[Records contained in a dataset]
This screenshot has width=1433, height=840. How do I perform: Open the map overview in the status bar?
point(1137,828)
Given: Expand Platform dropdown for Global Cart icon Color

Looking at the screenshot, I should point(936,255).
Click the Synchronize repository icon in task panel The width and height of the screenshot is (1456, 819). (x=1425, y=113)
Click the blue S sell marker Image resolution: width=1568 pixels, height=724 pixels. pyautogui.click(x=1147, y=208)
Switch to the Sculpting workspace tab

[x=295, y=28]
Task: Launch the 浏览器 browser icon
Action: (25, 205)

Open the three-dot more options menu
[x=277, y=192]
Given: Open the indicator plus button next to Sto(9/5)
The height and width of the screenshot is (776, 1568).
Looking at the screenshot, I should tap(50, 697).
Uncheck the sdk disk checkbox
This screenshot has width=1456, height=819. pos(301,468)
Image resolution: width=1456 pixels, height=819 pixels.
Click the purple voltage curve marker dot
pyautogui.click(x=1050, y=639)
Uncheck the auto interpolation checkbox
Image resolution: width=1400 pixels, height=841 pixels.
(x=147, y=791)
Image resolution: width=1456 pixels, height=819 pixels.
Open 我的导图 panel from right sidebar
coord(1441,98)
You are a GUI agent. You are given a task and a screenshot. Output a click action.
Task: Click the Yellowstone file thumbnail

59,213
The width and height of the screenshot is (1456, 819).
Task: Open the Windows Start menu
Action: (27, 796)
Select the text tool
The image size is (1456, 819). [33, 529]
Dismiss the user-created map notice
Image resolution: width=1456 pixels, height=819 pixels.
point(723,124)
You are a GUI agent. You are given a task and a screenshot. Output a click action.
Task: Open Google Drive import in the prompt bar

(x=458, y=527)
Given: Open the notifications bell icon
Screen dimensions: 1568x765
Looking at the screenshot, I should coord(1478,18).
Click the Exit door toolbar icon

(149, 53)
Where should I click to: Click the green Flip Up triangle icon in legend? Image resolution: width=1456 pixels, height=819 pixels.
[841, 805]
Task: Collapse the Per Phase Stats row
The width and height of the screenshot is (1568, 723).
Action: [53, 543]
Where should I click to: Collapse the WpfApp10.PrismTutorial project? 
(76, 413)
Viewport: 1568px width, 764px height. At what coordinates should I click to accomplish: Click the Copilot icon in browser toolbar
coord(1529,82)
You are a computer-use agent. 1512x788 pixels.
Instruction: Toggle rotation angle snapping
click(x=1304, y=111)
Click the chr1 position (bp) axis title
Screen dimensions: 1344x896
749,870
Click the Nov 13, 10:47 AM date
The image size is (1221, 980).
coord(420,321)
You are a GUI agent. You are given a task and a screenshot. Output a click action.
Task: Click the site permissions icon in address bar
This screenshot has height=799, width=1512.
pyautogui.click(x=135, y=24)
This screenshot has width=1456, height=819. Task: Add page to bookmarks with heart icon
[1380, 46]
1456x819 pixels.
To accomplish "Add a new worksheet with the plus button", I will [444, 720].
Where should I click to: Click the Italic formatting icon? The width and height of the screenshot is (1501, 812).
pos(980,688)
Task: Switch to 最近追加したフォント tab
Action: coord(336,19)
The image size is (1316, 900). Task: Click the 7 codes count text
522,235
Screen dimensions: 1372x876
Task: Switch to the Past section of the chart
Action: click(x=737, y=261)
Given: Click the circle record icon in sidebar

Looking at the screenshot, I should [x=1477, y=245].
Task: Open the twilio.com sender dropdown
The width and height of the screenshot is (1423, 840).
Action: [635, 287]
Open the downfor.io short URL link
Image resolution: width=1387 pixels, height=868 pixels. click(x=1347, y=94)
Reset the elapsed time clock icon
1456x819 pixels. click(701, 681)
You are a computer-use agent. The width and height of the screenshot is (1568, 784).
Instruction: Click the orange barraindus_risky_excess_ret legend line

> _Exercise aim_
When you reach the line with "Instruction: Toggle rotation angle snapping" in the records above, start writing out lines exactly, and stop once the line with "Task: Open the twilio.com sender dropdown" has been written; include nothing else.

> _Answer area_
Instruction: Toggle rotation angle snapping
click(x=1304, y=111)
Click the chr1 position (bp) axis title
Screen dimensions: 1344x896
749,870
Click the Nov 13, 10:47 AM date
The image size is (1221, 980).
coord(420,321)
You are a GUI agent. You are given a task and a screenshot. Output a click action.
Task: Click the site permissions icon in address bar
This screenshot has height=799, width=1512.
pyautogui.click(x=135, y=24)
This screenshot has width=1456, height=819. Task: Add page to bookmarks with heart icon
[1380, 46]
1456x819 pixels.
To accomplish "Add a new worksheet with the plus button", I will [444, 720].
Where should I click to: Click the Italic formatting icon? The width and height of the screenshot is (1501, 812).
pos(980,688)
Task: Switch to 最近追加したフォント tab
Action: coord(336,19)
The image size is (1316, 900). Task: Click the 7 codes count text
522,235
Screen dimensions: 1372x876
Task: Switch to the Past section of the chart
Action: click(x=737, y=261)
Given: Click the circle record icon in sidebar

Looking at the screenshot, I should [x=1477, y=245].
Task: Open the twilio.com sender dropdown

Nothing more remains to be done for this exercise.